El
vecino de mi tía Ángela, en vez de llevar un llavero lleno de llaves, lleva una
llave llena de llaveros. Siempre me pareció un chico inquietante, y por eso
trato de no coincidir con él en el ascensor cuando voy a visitarla, pero ayer
no lo pude evitar. Me mostró los llaveros con gran ilusión. No tuve más remedio
que decirle que su iniciativa era muy original, vamos, que se tiene que ser muy
artista para inventar una cosas así.
No
es un hombre de costumbre plácidas. Está inmenso, pero según me contó es porque
le gustan el vino y las mujeres, dice que no para de tener infartos como
consecuencia de esa afición tan tonta. Lo lleva bien, dice que él es así.
Lo
cierto es que, según me cuenta Ángela, todas las mañanas su hermana sale con un
carro de la compra llena de botellas y latas de cervezas para echarlas al
contenedor. Cuando bebe, que debe ser siempre, tiene por costumbre llamar a casa de vecinas y pedirles sexo. Lo han
denunciado a la comunidad varias veces, ha sido amonestado, pero él se afianza
en sus gustos y no hay quién le convenza de que esa actitud es intimidatoria y
agresiva.
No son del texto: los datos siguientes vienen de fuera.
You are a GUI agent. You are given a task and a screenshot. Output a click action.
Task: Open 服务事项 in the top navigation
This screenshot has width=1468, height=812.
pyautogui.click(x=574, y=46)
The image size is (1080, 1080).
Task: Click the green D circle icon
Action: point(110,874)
También se envalentona con su madre y hermana cuando le llevan la
contraria.
Su
madre, la mar de perspicaz, lo apuntó a karate para ver si haciendo deporte se
le pasaba el pronto, pero solo consiguió que se le profesionalizara en las
agresiones familiares.
Ellas
no denuncian porque prefieren que todo quede en familia, pero su vecino está
harto de gritos y golpes. Cansado de que nadie haga nada para impedirlo, subió
a su casa, lo cogió por la solapa y le exigió que cuando agrediese, cuando se
pusiese como una hidra, lo hiciera en
absoluto silencio, más que todo para que los demás vecinos pudiesen dormir.
Dice
Ángela que, cuando se cansa de hacer fechorías, se coloca en la ventana de su
cuarto desnudo y mira a ver si hay alguna vecina tendiendo para hacerle gestos
obscenos.
Ayer
los seis pisos que lo distancian de su casa se me hicieron eternos, mientras me
enseñaba los llaveros. Me enseñó con ilusión la bandera española
preconstitucional. Esto no gusta a mucha gente pero a mí me da lo mismo, dijo
orgulloso. Sonreí cómplice para no llevarme un guantazo o un desnudo
extemporáneo. Miré el visor para ver cuánto quedaba para llegar a su piso.
El
hecho de pensar que el ascensor se podría parar, me produjo un tembleque en el
párpado que temí lo tomara por una insinuación erótica, y atacara.
Por
fin llegó a su piso y salió moviendo sus
miles de llaveros con una llave. Quién sabe si era la de la habitación de Barba
azul.
Quizá
haya mucha más gente así, gente a la que nos encontramos por la calle, se cuela
en el mercado, se salta un semáforo. A la que le afeamos sus actos sin saber
que dentro de un hombre, al parecer corriente, puede habitar un monstruo, un
extraño que podría desintegrarte y acabar dando un giro de ciento
ochenta grados a tu vida.
Es
bueno andar mirando al frente, sin detenernos, sin darnos por enterados de lo
que ocurre a nuestro alrededor, con un simple objetivo; llegar a nuestro
destino lo más indemnes posible.
Algunas
veces pienso que somos como un gran vaso de agua cubierto de una fina capa de
aceite de cordialidad, pero lo que no vemos, es que el agua que está debajo, puede
estar turbia, contaminada o tan turbulenta que gritaríamos si nos permitiesen verla.